_Exercise goal_
Below is a listing; restate from it, character for character, the lines beginning at the line holding "Where should I click to: Click" and ending at the line holding "1512x799 pixels.", both included.

:: Supplied material ::

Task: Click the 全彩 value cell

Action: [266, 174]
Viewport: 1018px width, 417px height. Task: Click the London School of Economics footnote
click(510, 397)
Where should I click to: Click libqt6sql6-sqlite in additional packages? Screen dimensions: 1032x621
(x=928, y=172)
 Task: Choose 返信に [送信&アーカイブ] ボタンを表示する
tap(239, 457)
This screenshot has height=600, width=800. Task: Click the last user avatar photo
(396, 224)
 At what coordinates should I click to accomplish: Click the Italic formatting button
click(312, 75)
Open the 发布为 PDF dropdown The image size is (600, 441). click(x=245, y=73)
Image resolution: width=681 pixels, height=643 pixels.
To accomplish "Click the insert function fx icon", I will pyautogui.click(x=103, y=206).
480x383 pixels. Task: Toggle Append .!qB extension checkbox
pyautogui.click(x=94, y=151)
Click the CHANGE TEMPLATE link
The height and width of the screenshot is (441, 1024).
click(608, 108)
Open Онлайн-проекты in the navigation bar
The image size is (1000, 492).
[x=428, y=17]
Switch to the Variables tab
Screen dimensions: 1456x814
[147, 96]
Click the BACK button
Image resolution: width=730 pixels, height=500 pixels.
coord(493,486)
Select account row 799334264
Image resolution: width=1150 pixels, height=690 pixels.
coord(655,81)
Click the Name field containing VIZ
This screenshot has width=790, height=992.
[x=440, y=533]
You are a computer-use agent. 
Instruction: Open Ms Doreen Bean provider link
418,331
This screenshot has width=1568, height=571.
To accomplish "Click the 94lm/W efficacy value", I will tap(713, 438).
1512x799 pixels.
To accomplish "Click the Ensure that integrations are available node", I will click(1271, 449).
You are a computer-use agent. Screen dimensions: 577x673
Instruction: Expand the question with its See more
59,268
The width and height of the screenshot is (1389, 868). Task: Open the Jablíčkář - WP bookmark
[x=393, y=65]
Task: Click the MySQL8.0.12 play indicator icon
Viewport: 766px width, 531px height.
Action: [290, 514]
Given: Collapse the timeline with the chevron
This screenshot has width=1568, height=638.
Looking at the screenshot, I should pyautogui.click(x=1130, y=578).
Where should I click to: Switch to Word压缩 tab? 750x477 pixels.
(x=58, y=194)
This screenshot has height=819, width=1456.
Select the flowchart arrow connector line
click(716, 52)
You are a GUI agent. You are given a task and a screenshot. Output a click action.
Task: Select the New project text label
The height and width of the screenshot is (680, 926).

:::

_Your solution_
Where should I click to: Click libqt6sql6-sqlite in additional packages? Screen dimensions: 1032x621
(x=928, y=172)
 Task: Choose 返信に [送信&アーカイブ] ボタンを表示する
tap(239, 457)
This screenshot has height=600, width=800. Task: Click the last user avatar photo
(396, 224)
 At what coordinates should I click to accomplish: Click the Italic formatting button
click(312, 75)
Open the 发布为 PDF dropdown The image size is (600, 441). click(x=245, y=73)
Image resolution: width=681 pixels, height=643 pixels.
To accomplish "Click the insert function fx icon", I will pyautogui.click(x=103, y=206).
480x383 pixels. Task: Toggle Append .!qB extension checkbox
pyautogui.click(x=94, y=151)
Click the CHANGE TEMPLATE link
The height and width of the screenshot is (441, 1024).
click(608, 108)
Open Онлайн-проекты in the navigation bar
The image size is (1000, 492).
[x=428, y=17]
Switch to the Variables tab
Screen dimensions: 1456x814
[147, 96]
Click the BACK button
Image resolution: width=730 pixels, height=500 pixels.
coord(493,486)
Select account row 799334264
Image resolution: width=1150 pixels, height=690 pixels.
coord(655,81)
Click the Name field containing VIZ
This screenshot has width=790, height=992.
[x=440, y=533]
You are a computer-use agent. 
Instruction: Open Ms Doreen Bean provider link
418,331
This screenshot has width=1568, height=571.
To accomplish "Click the 94lm/W efficacy value", I will tap(713, 438).
1512x799 pixels.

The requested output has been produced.